Puedes usar el LTS25-NP o un ACS750 y un oamp como el LM358N


----------



## Christian B (May 13, 2009)

Una solución como la que te recomienda Kuropatula, sería colocar un transformador de 220V a 3V y unos 20W, y conectar el bobinado de 3V en serie con la máquina.
En la bobina de 220V del transformador, vas a tener una salida que podés utilizar para disparar algún indicador.
Si el bobinado de 3 V tiene demasiadas vueltas ( si la máquina es verdaderamente sensible) podés pasar unas 5 vueltas de alambre grueso encima del núcleo magnético y probar.
Te adjunto un diagrama para darte una idea ( hay que modificarlo y agregarle por ejemplo un vúmetro  o voltímetro de leds para ver cómo reacciona)


----------



## zaiz (May 13, 2009)

Aquí otro wattímetro del mismo tipo:


----------



## fernandob (May 13, 2009)

no era que un transformador comun de lso de nucleo de hierro no sirven para altas frecuencias como 8Khz ?
son para 50 Hz ?


----------



## Christian B (May 14, 2009)

Si, pero es posible que la soldadora que menciona sea una inverter, y que en realidad los 8 Kz son la señal de salida, y la corriente que toma sea más parecida a un rectificador común.


----------



## kuropatula (May 14, 2009)

Gracias Cristian B, pero no me refería a eso. Tu solución también sirve, pero usa un transformador de voltaje. Yo me refiero a un transformador de corriente.


----------



## zaiz (May 14, 2009)

kuropatula dijo:
			
		

> Gracias Cristian B, pero no me refería a eso. Tu solución también sirve, pero usa un transformador de voltaje. Yo me refiero a un transformador de corriente.

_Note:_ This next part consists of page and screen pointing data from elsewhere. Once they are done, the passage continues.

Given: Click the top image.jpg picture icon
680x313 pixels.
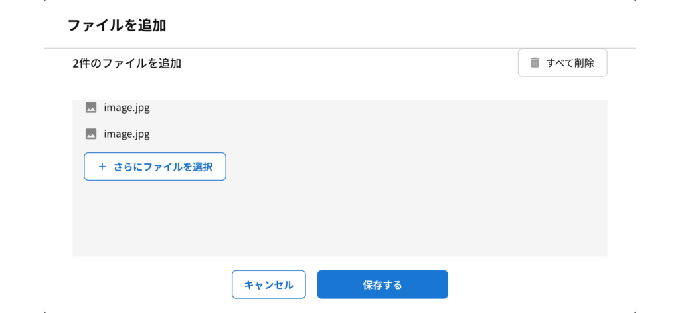Looking at the screenshot, I should pyautogui.click(x=91, y=107).
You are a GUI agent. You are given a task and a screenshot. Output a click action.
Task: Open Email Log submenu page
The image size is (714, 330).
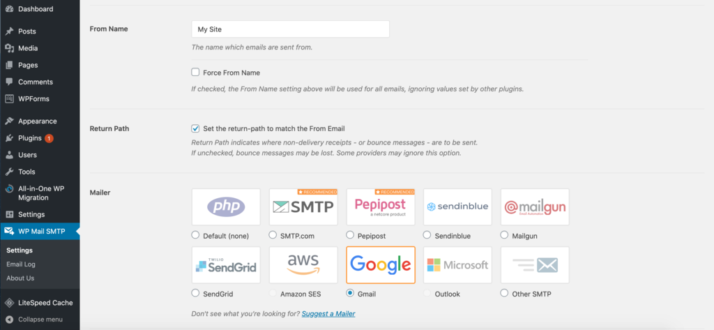pos(21,264)
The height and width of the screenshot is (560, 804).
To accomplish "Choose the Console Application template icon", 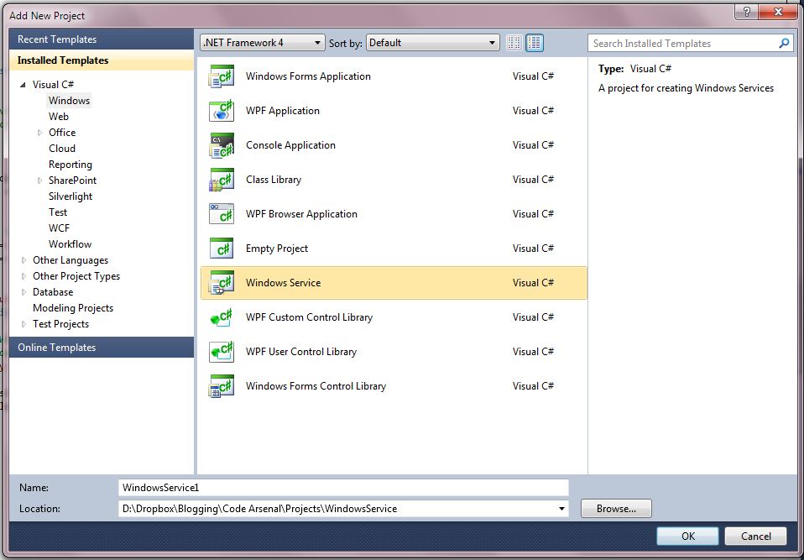I will click(x=221, y=144).
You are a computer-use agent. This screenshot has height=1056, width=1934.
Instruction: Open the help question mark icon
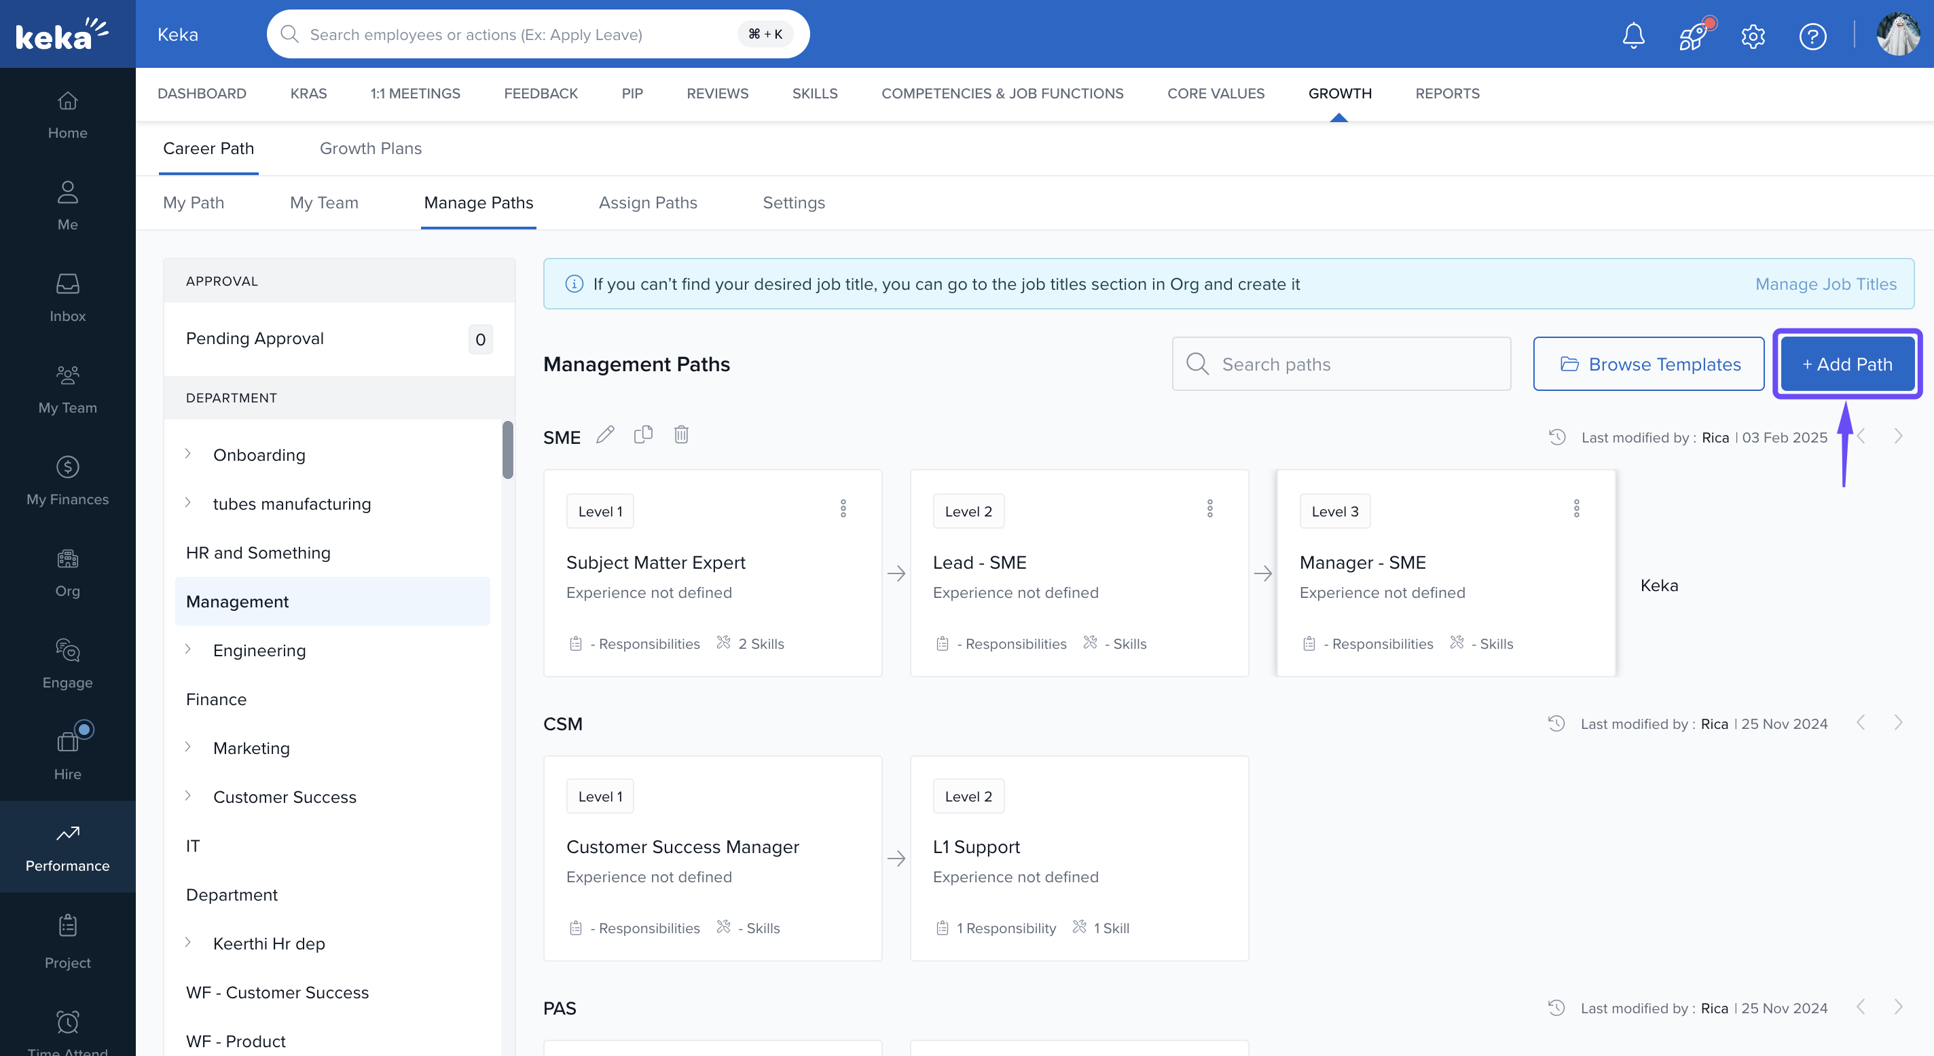tap(1812, 35)
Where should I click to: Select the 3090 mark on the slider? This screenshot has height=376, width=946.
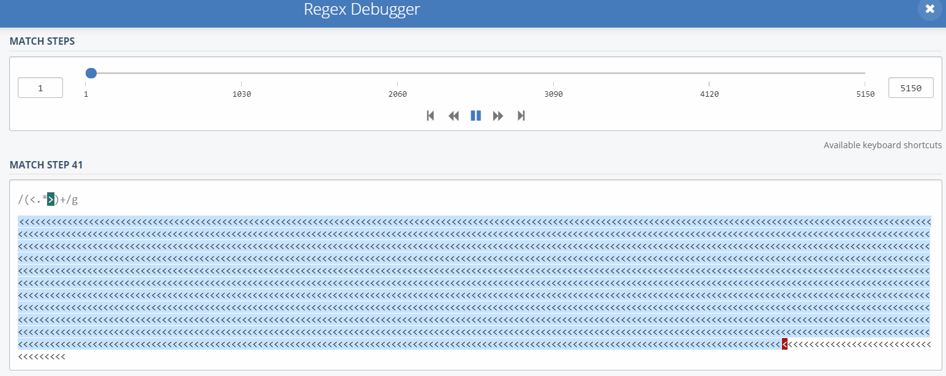[554, 94]
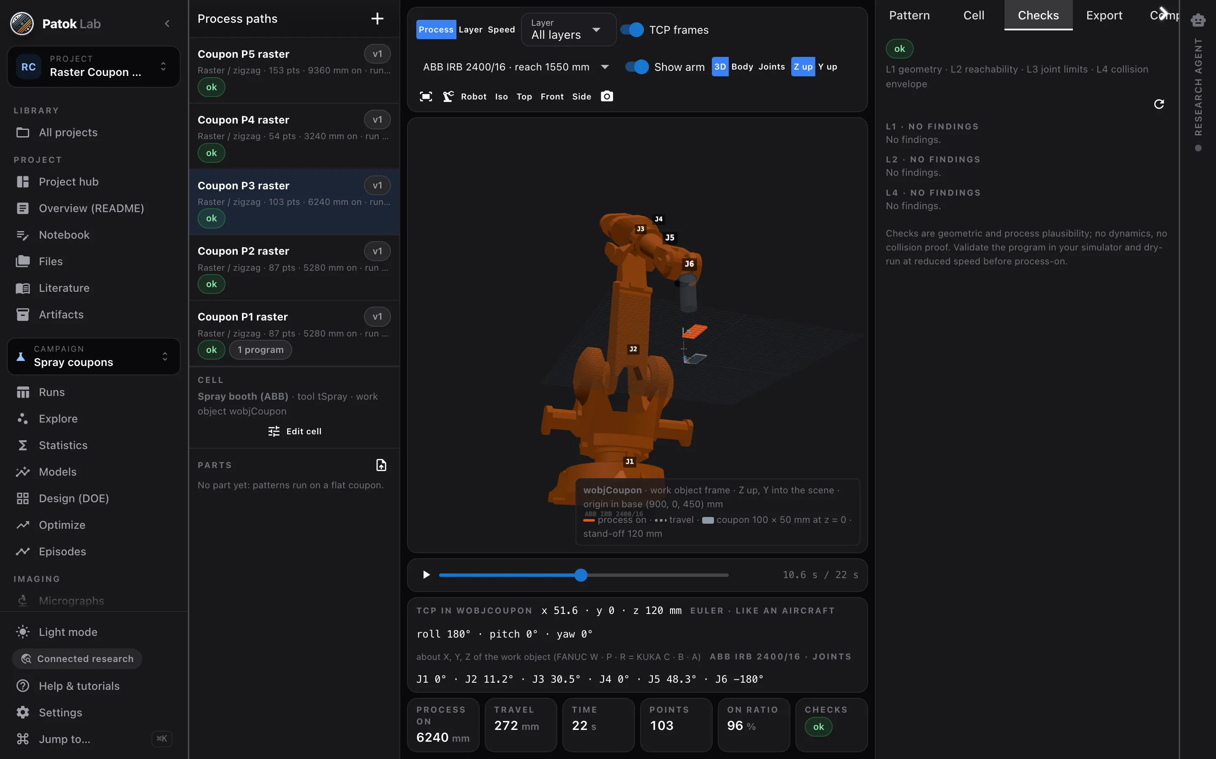Select the Coupon P2 raster path

coord(294,268)
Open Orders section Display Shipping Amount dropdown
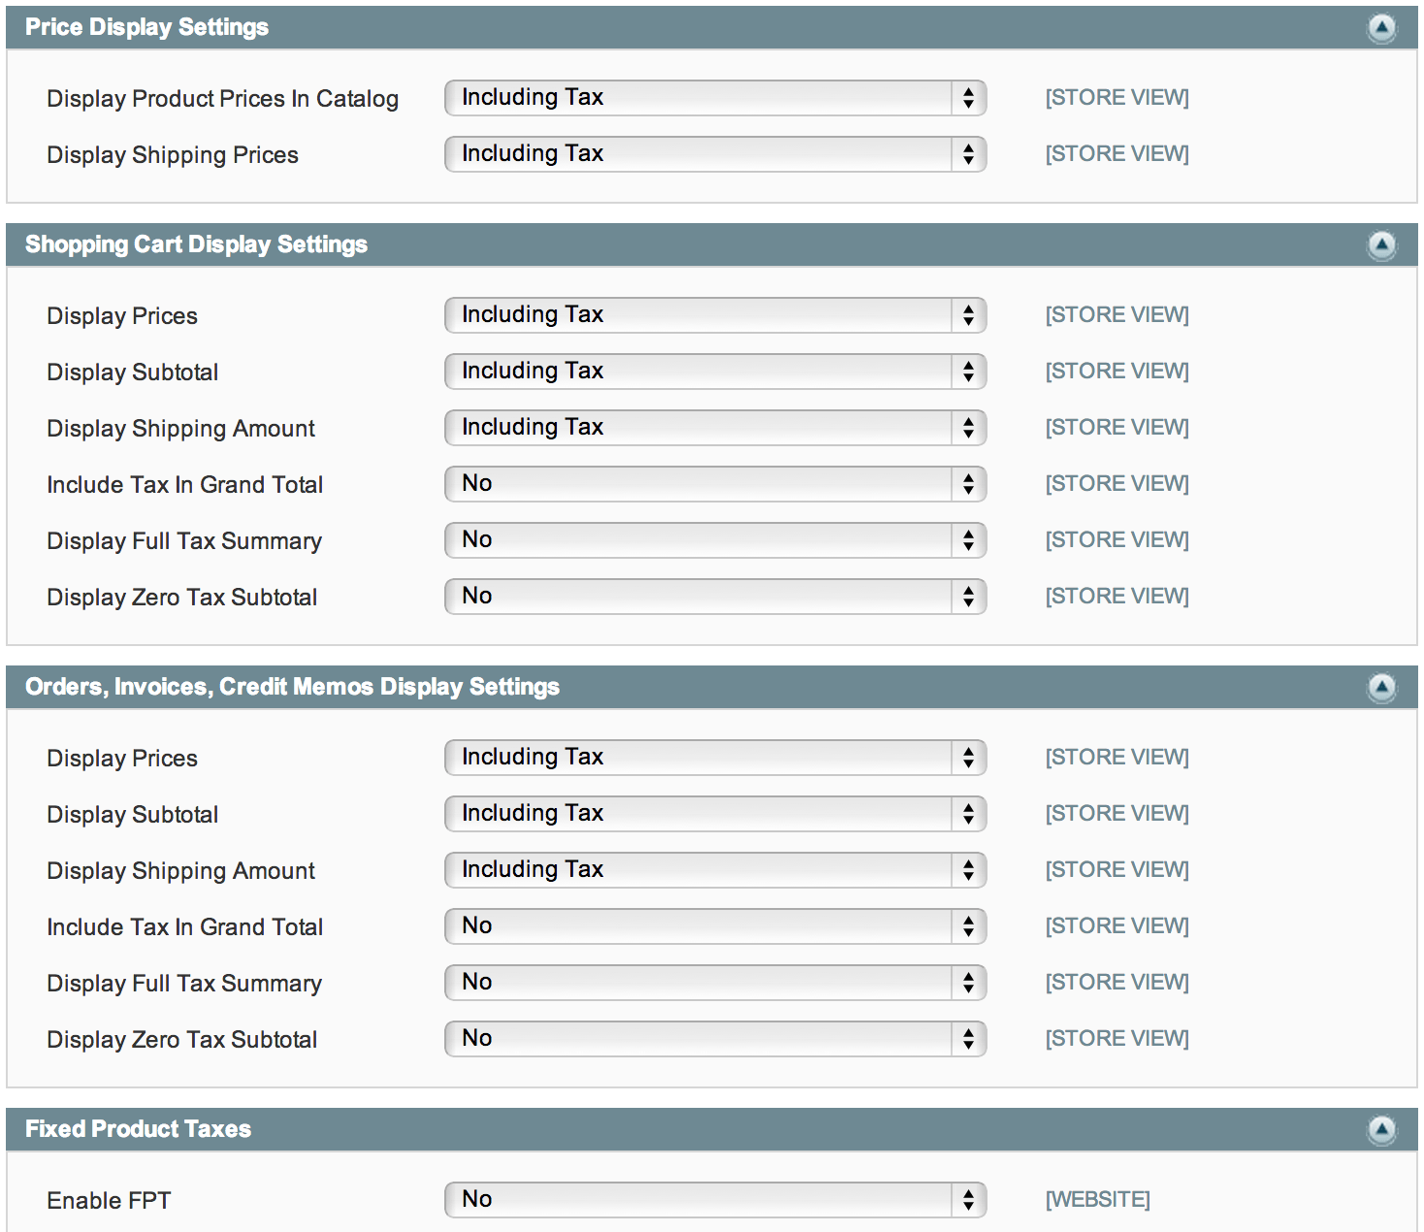 click(x=715, y=870)
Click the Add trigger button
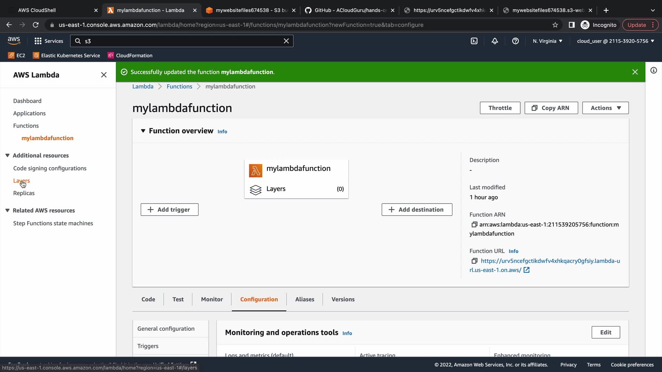 (169, 210)
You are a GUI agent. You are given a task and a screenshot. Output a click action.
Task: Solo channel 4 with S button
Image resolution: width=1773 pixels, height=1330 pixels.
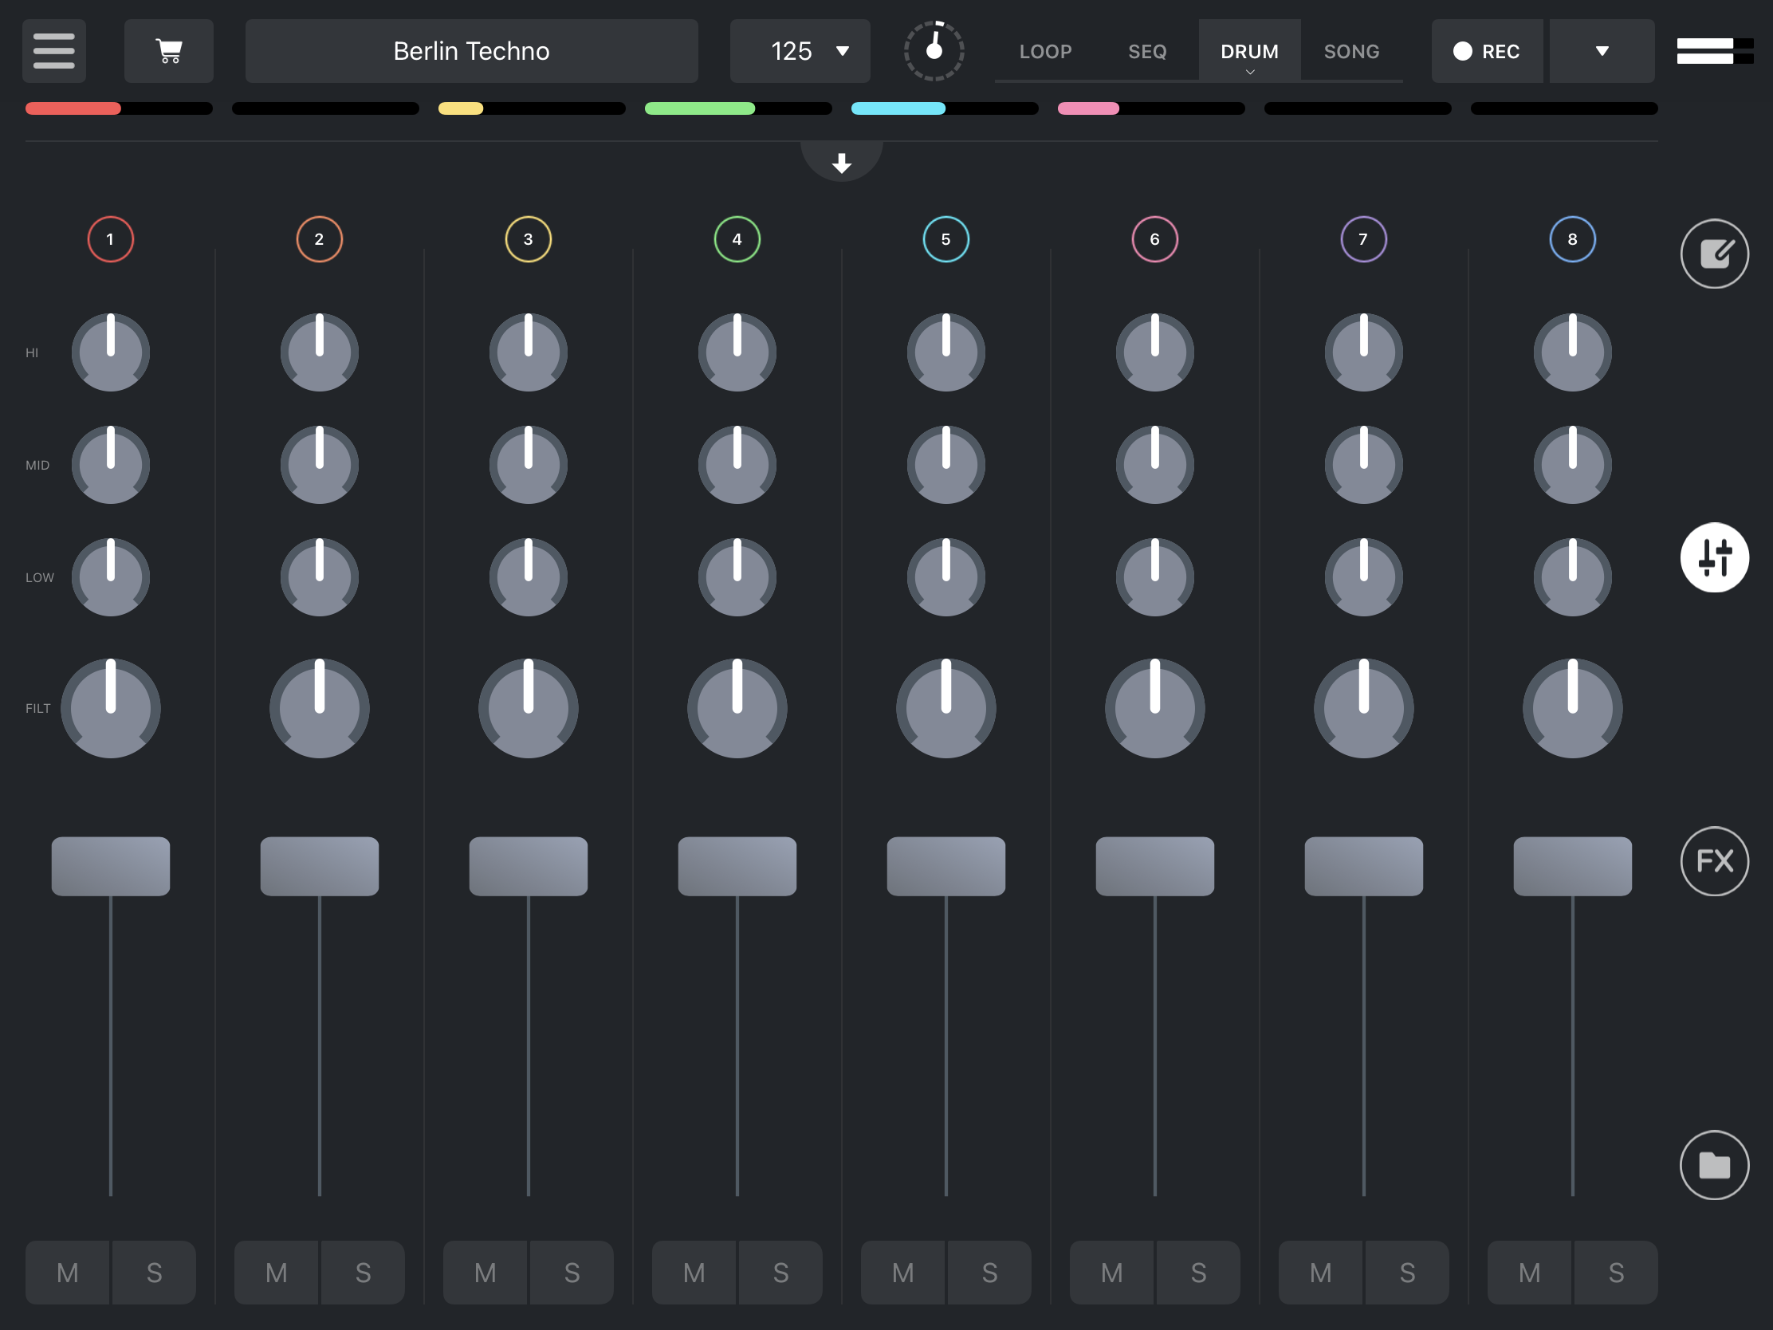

En el .doc de Cristian dice que lo están convirtiendo a transformador de corriente:

Así dice el documento:
"El transformador es uno común de voltaje, al cual se le han dado dos vueltas con uno de los cables de alimentación de red alrededor del núcleo, *convirtiéndolo en un transformador de corriente* (el primario original del transformador está sin conectar). *O bien, puede utilizar un transformador de corriente* especialmente diseñado para tal fin"
----------------------------
Por otro lado, el que puse yo es uno parecido pero más fácil de armar y sólo lo subí para complementar el tema. No lo ofrezco como solución, sino como una alternativa.

.....................

Ahora que si alguien tiene otra solución (o parecida) en diagrama, sería bueno que la suba para verla.


----------



## kuropatula (May 14, 2009)

Ah, OK. No lo leí. Te pido disculpas Cristian B.

Saludos


----------



## Christian B (May 14, 2009)

No hay problema!
Acá te adjunto una posible disposición.
Utilizando el indicador en punto móvil, podés hacerle una alarma de baja y hasta de sobre corriente. ( aprovechando las salidas de los leds


----------